Objective
A defossilized global energy ecosystem hinges on efficient conversion between renewable electrical energy and chemical energy stored in molecules. This conversion requires precious catalysts to drive relevant reactions at practical rates. Many catalysts are employed in the form of nanoparticles (NP) dispersed on support materials. All relevant reactions occur in a nanoscale region at the interface between the solid catalyst and an electrolyte solution, i.e. an electric double layer (EDL).
Our current knowledge of EDL is essentially limited to planar electrodes with a single EDL, whereas supported NP catalysts (SNPC) exhibit radically different EDL characteristics, featuring overlap of individual EDLs around the NPs and the adjacent support material. This knowledge gap, concerning crucial local reaction conditions within the EDL, prevents effectively transferring knowledge obtained at planar electrodes to performance improvements of SNPC.
MESO-CAT aims at launching the mesoscopic (1~100 nm) science of overlapping EDLs in SNPC and unravelling the influence of overlapping EDLs on structure-activity relationship of SNPC. MESO-CAT will address three foundational questions in electrocatalysis of SNPC using theoretical methods in an interaction loop with experimentalists. First, how are the overlapping EDLs formed under realistic conditions? This will be studied using a unique theoretical approach for mesoscale EDLs with both quantum mechanical electrons and classical electrolyte particles treated on equal footing. Second, how do overlapping EDLs influence elementary electron transfer kinetics? This will be unravelled using a model Hamiltonian for proton-coupled electron transfer considering various EDL effects. Third, how do overlapping EDLs influence the overall structure-activity relationship?
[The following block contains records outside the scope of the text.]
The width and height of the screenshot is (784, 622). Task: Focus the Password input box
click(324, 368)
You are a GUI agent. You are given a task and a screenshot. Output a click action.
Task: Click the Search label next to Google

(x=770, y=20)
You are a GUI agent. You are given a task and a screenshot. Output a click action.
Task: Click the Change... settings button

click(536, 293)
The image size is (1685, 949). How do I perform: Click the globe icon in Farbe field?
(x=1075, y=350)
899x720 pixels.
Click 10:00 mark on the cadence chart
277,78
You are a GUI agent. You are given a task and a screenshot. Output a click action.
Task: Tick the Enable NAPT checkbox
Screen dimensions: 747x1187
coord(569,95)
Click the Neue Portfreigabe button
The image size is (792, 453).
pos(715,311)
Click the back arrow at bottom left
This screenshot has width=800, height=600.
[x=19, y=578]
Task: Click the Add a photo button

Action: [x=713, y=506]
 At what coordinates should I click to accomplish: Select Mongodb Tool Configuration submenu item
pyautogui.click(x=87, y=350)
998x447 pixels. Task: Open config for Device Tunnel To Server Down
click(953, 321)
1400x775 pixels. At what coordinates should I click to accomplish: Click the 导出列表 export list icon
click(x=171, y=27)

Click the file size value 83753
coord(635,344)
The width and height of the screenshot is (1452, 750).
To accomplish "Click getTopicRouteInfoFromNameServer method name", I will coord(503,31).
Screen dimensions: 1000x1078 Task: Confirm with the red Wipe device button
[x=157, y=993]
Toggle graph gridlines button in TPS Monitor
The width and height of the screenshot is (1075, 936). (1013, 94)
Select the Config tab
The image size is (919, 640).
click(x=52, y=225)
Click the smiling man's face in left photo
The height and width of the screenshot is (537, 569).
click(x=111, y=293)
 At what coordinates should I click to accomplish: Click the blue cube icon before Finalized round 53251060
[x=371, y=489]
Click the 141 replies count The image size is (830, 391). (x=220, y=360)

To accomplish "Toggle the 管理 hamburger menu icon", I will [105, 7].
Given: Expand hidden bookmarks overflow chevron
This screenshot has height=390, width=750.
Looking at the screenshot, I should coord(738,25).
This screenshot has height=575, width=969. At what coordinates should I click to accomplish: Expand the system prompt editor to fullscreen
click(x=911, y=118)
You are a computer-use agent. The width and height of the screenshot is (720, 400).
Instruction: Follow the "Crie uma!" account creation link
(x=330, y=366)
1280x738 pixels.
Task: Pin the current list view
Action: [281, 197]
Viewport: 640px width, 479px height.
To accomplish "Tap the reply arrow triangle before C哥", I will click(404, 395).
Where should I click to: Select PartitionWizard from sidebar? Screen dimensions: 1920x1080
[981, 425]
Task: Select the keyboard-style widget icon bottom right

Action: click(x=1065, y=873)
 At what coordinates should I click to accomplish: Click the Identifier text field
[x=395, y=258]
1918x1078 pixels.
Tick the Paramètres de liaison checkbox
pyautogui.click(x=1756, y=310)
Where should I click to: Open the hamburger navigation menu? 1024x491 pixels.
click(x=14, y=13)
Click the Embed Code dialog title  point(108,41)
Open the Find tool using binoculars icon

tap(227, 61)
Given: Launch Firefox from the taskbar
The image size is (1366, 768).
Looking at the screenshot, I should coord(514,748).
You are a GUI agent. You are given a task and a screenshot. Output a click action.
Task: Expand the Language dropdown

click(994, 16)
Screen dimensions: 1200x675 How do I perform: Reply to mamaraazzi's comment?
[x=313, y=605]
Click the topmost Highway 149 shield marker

This will lay the groundwork for transformative advancements in electrochemical energy conversion via regulating the mesoscale EDL effects.
Fields of science (EuroSciVoc)
CORDIS classifies projects with EuroSciVoc, a multilingual taxonomy of fields of science, through a semi-automatic process based on NLP techniques.
CORDIS classifies projects with EuroSciVoc, a multilingual taxonomy of fields of science, through a semi-automatic process based on NLP techniques.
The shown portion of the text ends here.